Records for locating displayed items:
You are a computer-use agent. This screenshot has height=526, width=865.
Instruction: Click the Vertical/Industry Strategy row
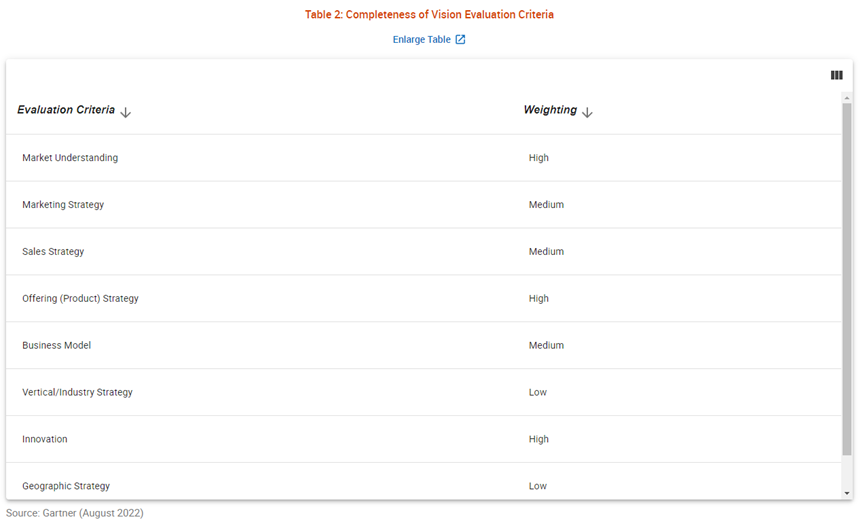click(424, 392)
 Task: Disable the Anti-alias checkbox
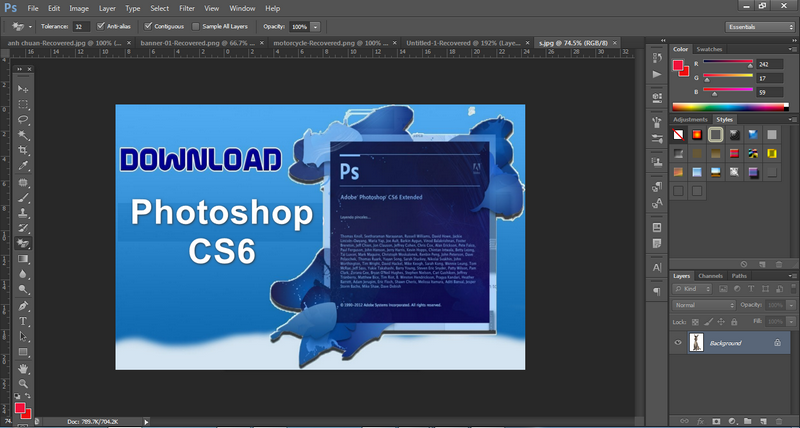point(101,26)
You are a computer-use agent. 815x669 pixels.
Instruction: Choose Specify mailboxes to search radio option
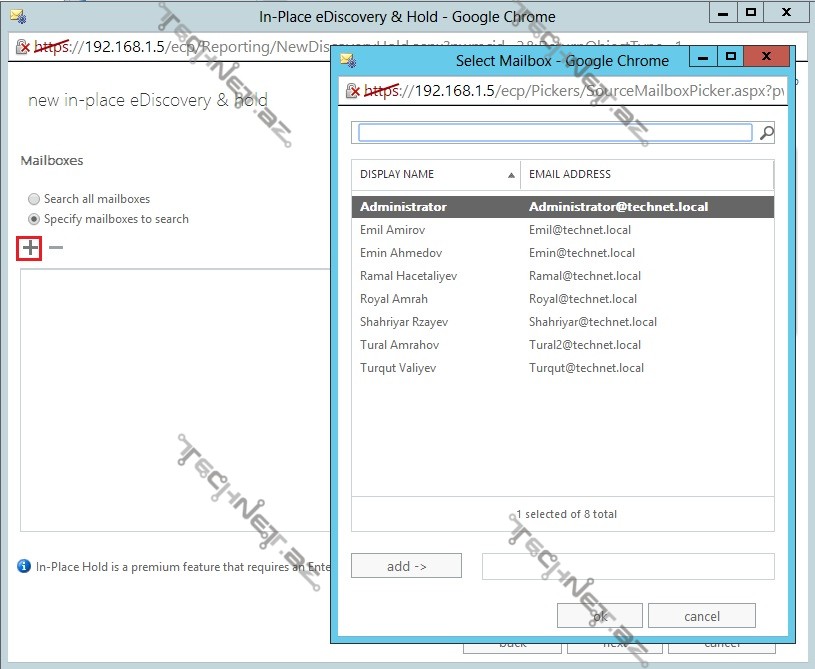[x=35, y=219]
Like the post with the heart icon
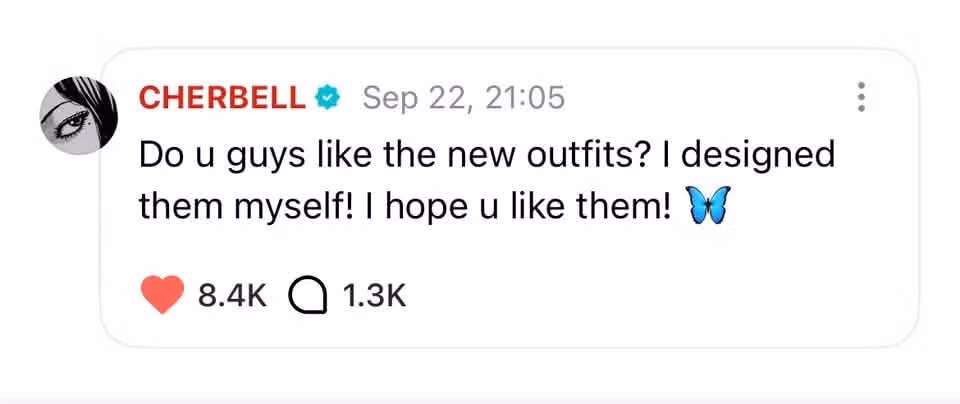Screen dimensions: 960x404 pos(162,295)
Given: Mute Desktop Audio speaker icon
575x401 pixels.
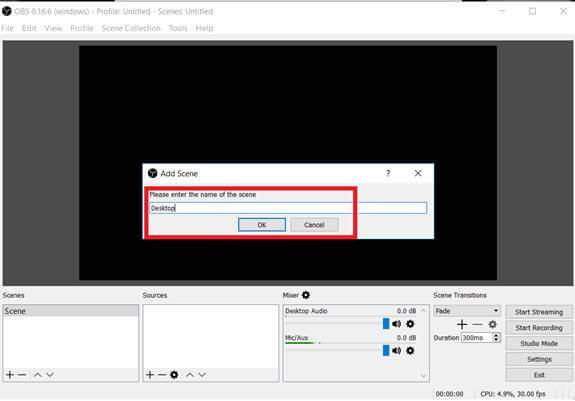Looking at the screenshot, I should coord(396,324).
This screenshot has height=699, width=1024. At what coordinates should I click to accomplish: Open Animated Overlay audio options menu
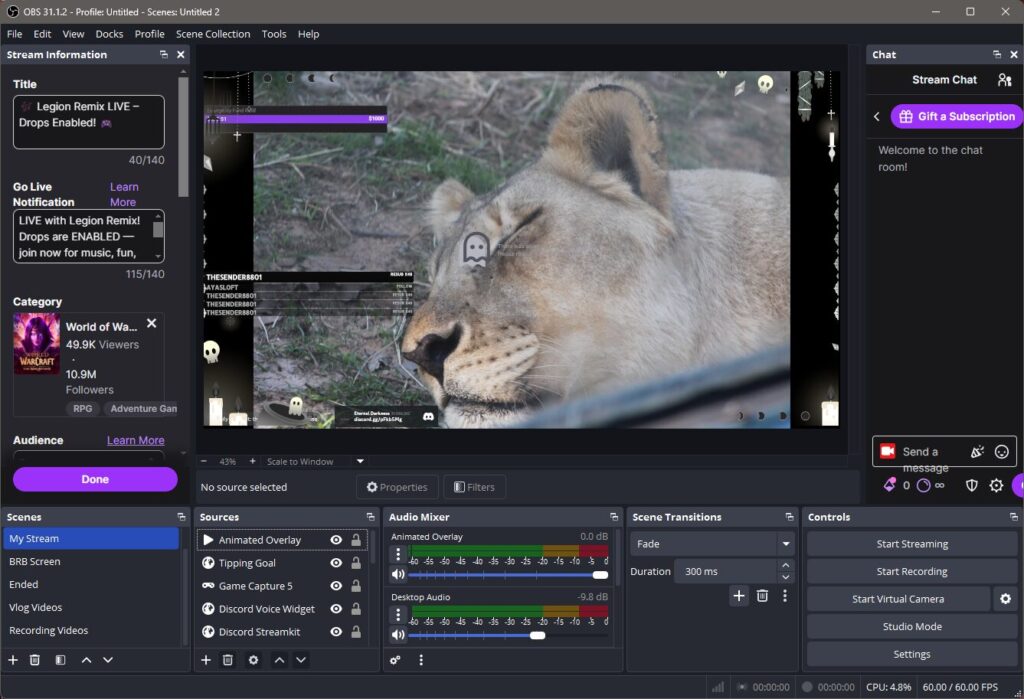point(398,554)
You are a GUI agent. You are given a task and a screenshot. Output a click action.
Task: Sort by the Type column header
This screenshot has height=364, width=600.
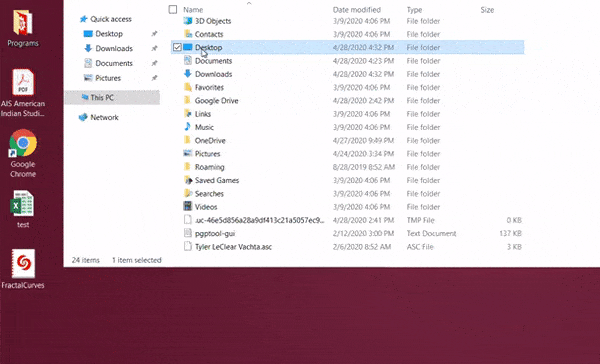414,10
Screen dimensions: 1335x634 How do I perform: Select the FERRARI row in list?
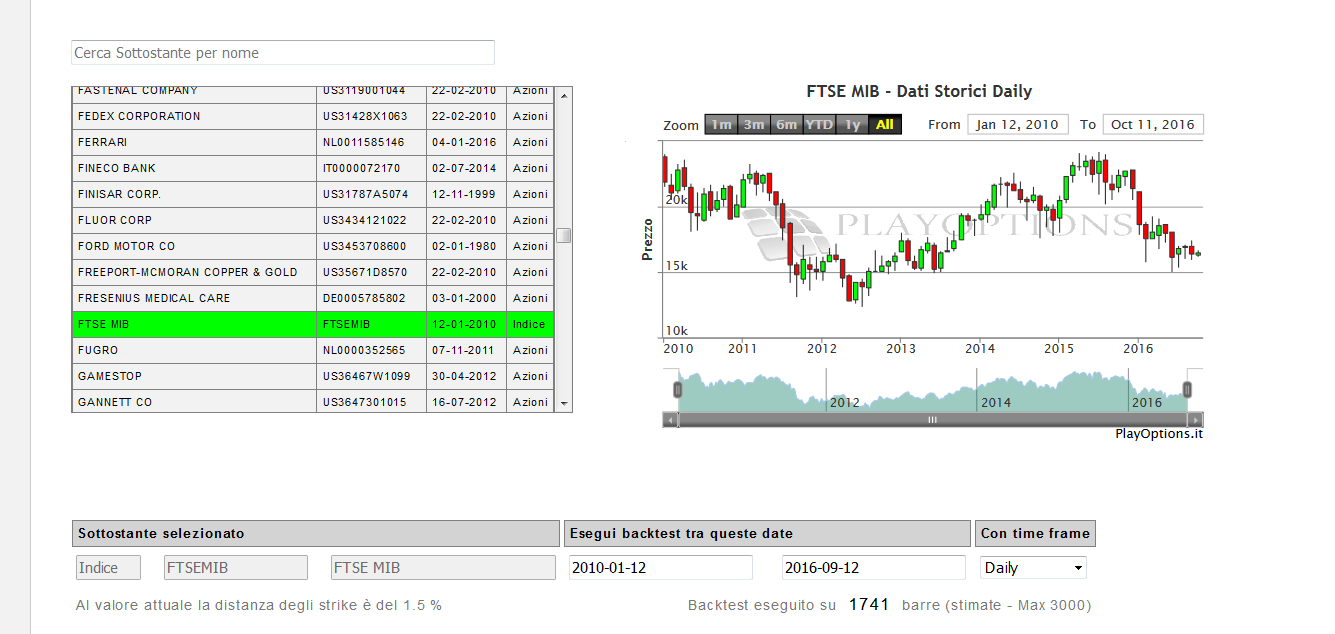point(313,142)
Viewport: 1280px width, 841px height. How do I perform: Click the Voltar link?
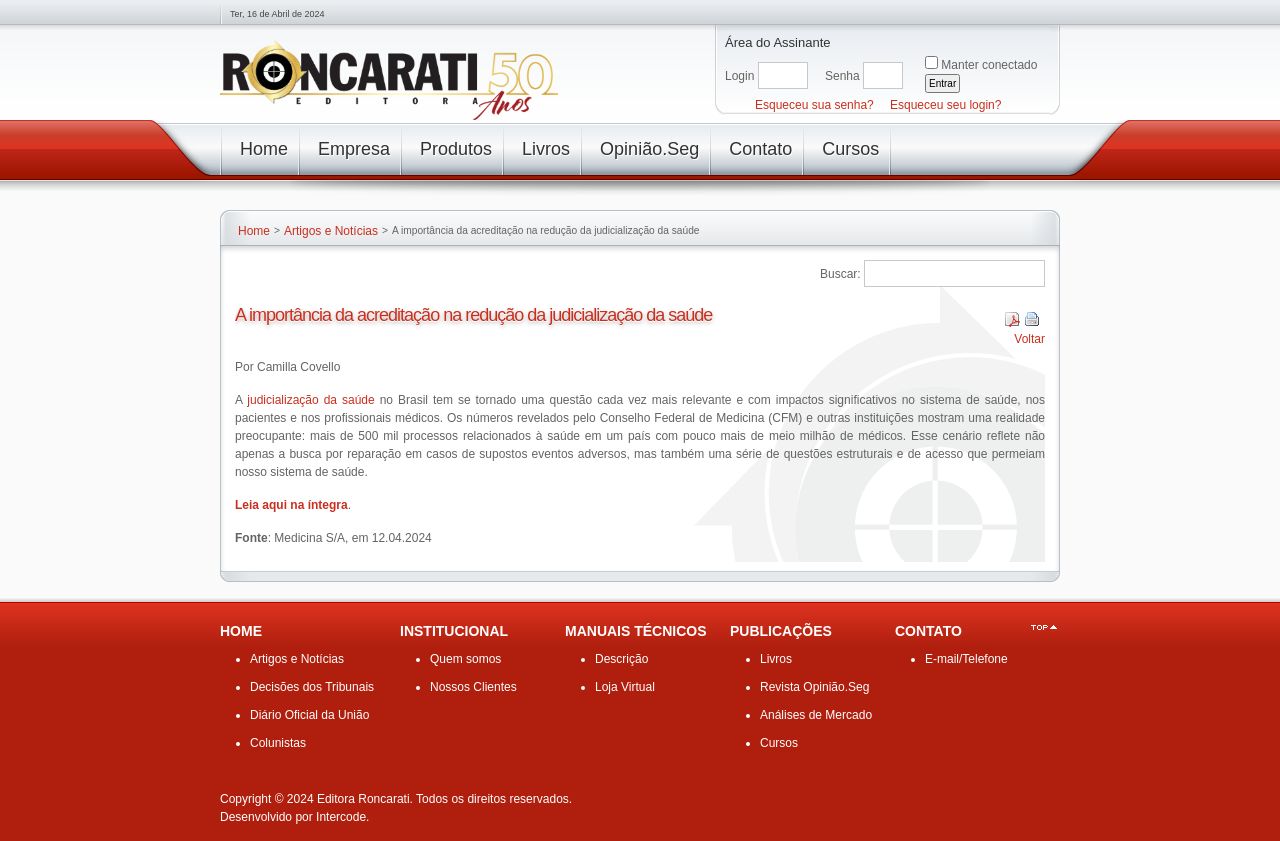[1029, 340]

== Work to complete ==
Repeat every one of the lines above word for word, leaving the pictures out of your answer.

== Full response ==
You are a computer-use agent. This screenshot has height=526, width=865.
Instruction: Click the Vertical/Industry Strategy row
click(424, 392)
 Task: Disable the Anti-alias checkbox
point(101,26)
You are a computer-use agent. 815x669 pixels.
Instruction: Choose Specify mailboxes to search radio option
[x=35, y=219]
Like the post with the heart icon
Screen dimensions: 960x404 pos(162,295)
Given: Mute Desktop Audio speaker icon
575x401 pixels.
Looking at the screenshot, I should coord(396,324).
This screenshot has height=699, width=1024. At what coordinates should I click to accomplish: Open Animated Overlay audio options menu
point(398,554)
You are a GUI agent. You are given a task and a screenshot. Output a click action.
Task: Sort by the Type column header
This screenshot has height=364, width=600.
414,10
Screen dimensions: 1335x634 How do I perform: Select the FERRARI row in list?
point(313,142)
Viewport: 1280px width, 841px height. How do I perform: Click the Voltar link?
[1029, 340]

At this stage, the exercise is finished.